Ramblings with the absolute

For me books aren’t a way of finding out about absolute truth. I don’t think there is one. I think it comes from the human urge to summarize things.

We conceive of the absolute truth like a final sentence. A sentence to take the place of all other sentences. A sentence from which all other sentences derive.

The thing is such a thing does not exist. Language is useful because it allows an almost infinite amount to be said. Grammatically “The tasty cellar ate the dark, empty radish” makes sense yet it is about nothing that could exist in experience. Sentences such as “A square circle” and “a colorless color” are other examples.

That language is so plastic is the essence of its usefulness but it’s also the reason why you can’t derive statements from one another. I mean you can by mixing them up and such; but the reason you can’t get the statements concerning what I’m doing now from what you were doing 20 minutes ago is that plasticity. Well you could but you wouldn’t know as there would be an almost infinite number of possible statements concerning what I’m doing now and a smaller infinity would contain the set of true statements and so on. So you would never know which ones corresponded to the truth of your particular progression through various reality configurations.

It is that many statements can possibly preceed or proceed any statement or set of statements; just as any word or conceivably letter could go before or after any other that you can’t just reduce statements to one another if they are about something in particular; like a road-trip or relativity.

This mirrors the plasticity of reality. Reality contains many distinct and often mutually exclusive things. Their pairing being numerous enough to stink of infinity means that reality contains the possibility of any possible pairing and cannot be reduced to any specific configuration. Thus no absolute reality because every definition inevitably misses part of reality and would be an appearance amongst appearances (Oh such a sweet statement! I think that sums up the dominant way I perceive things: “An appearance amongst appearances”).

You may say that all sentences can be derived from one sentence.

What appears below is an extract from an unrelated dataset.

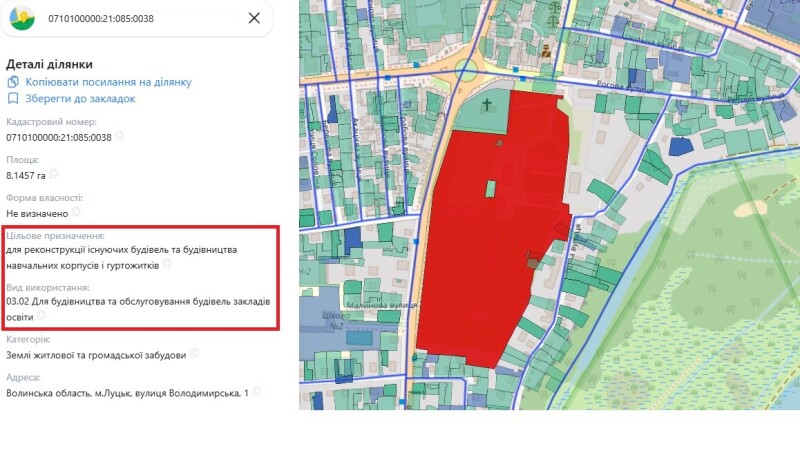Click the cadastre logo icon
The width and height of the screenshot is (800, 453).
(20, 18)
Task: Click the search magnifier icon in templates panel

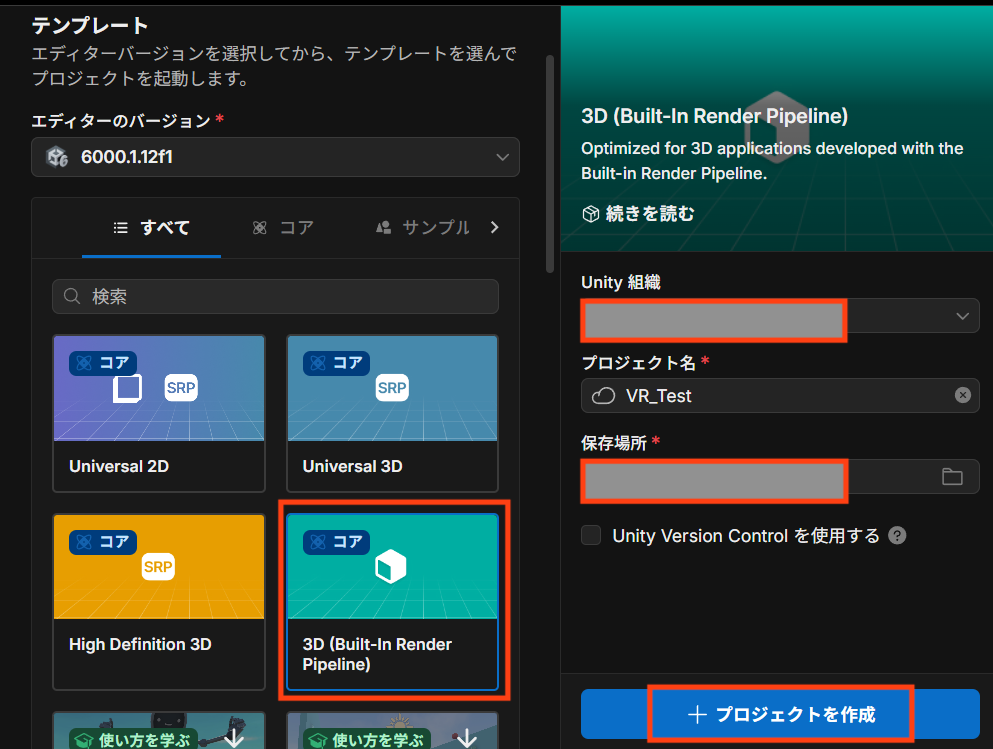Action: [70, 296]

Have a sentence, have access to the alphabet and use the laws of sentence formation to construct new sentence repeat ad infinitum. This fails in the sense that quantum explanations for free-will fail. The entire force of free-will in Christianity and social control generally is that it serves as the necessary prerequisite for metaphysical guilt.

You deserve what you get because you chose this.

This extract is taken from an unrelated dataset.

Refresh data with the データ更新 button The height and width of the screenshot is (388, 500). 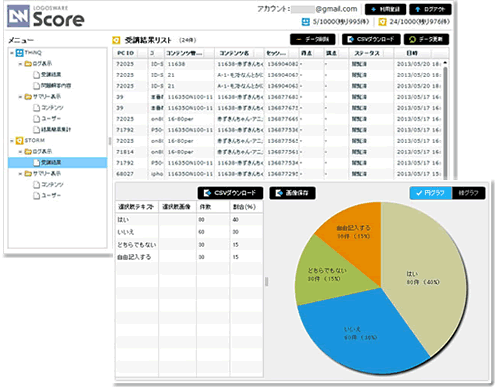pos(426,39)
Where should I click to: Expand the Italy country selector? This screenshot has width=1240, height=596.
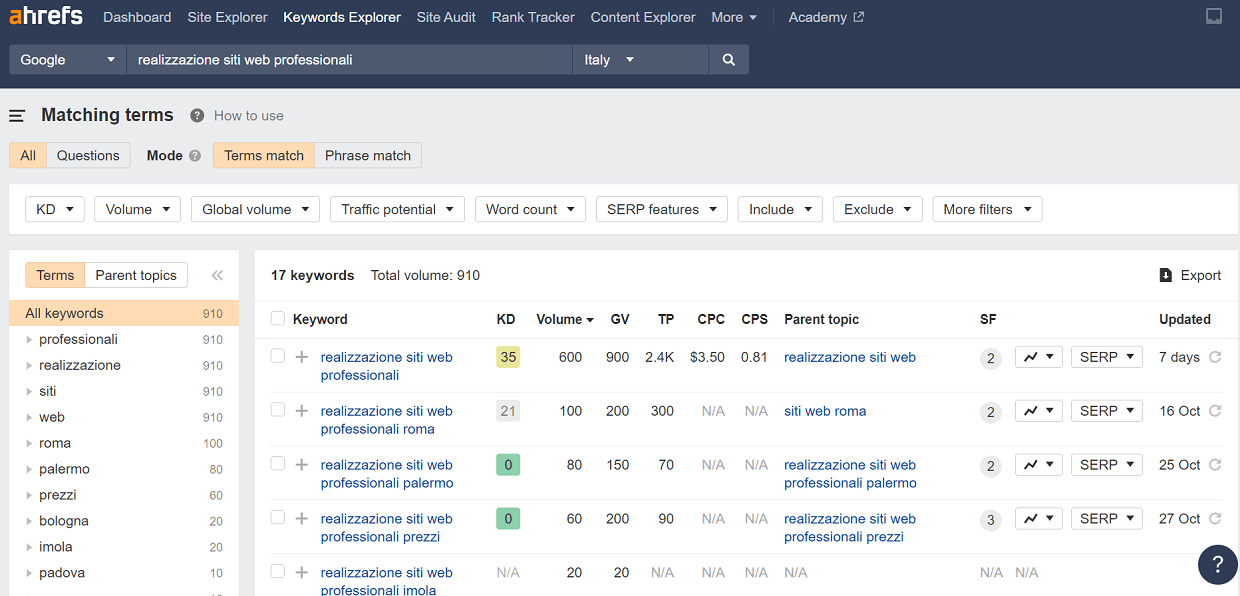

Anyway using quantum weirdness or any natural phenomena to explain free-will gives this free-will to everything thus free-will loses its relevance.

The same is true here in that the absolute is meant to be singular, uniquely perfect but you can derive any sentence from any sentence; and that’s supposed to be the unique power of the absolute. So the absolute at best becomes a first amongst many at worst a false echo from a powerful link in an infinite chain.

Whatever the ontological status of the absolute is. What I have said is all about how we think not about reality in-it-self so to speak. There could well be a reality which inspired the first numinous finger-point. But whatever it is or was to most people who espouse it it is nothing but a nothing. Something beyond and above experience that cannot be experienced. It’s the ultimate fallacy of ignorance.

Funny thing is that both sides of the debate are arguing from ignorance. The for and against the ontological status of real being given to the absolute.

So yeah I don’t use books to search for what ain’t there. I like knowing stuff in such a way that I can produce my own facts within its domain. Get the essence of it so I can riff it to myself at work.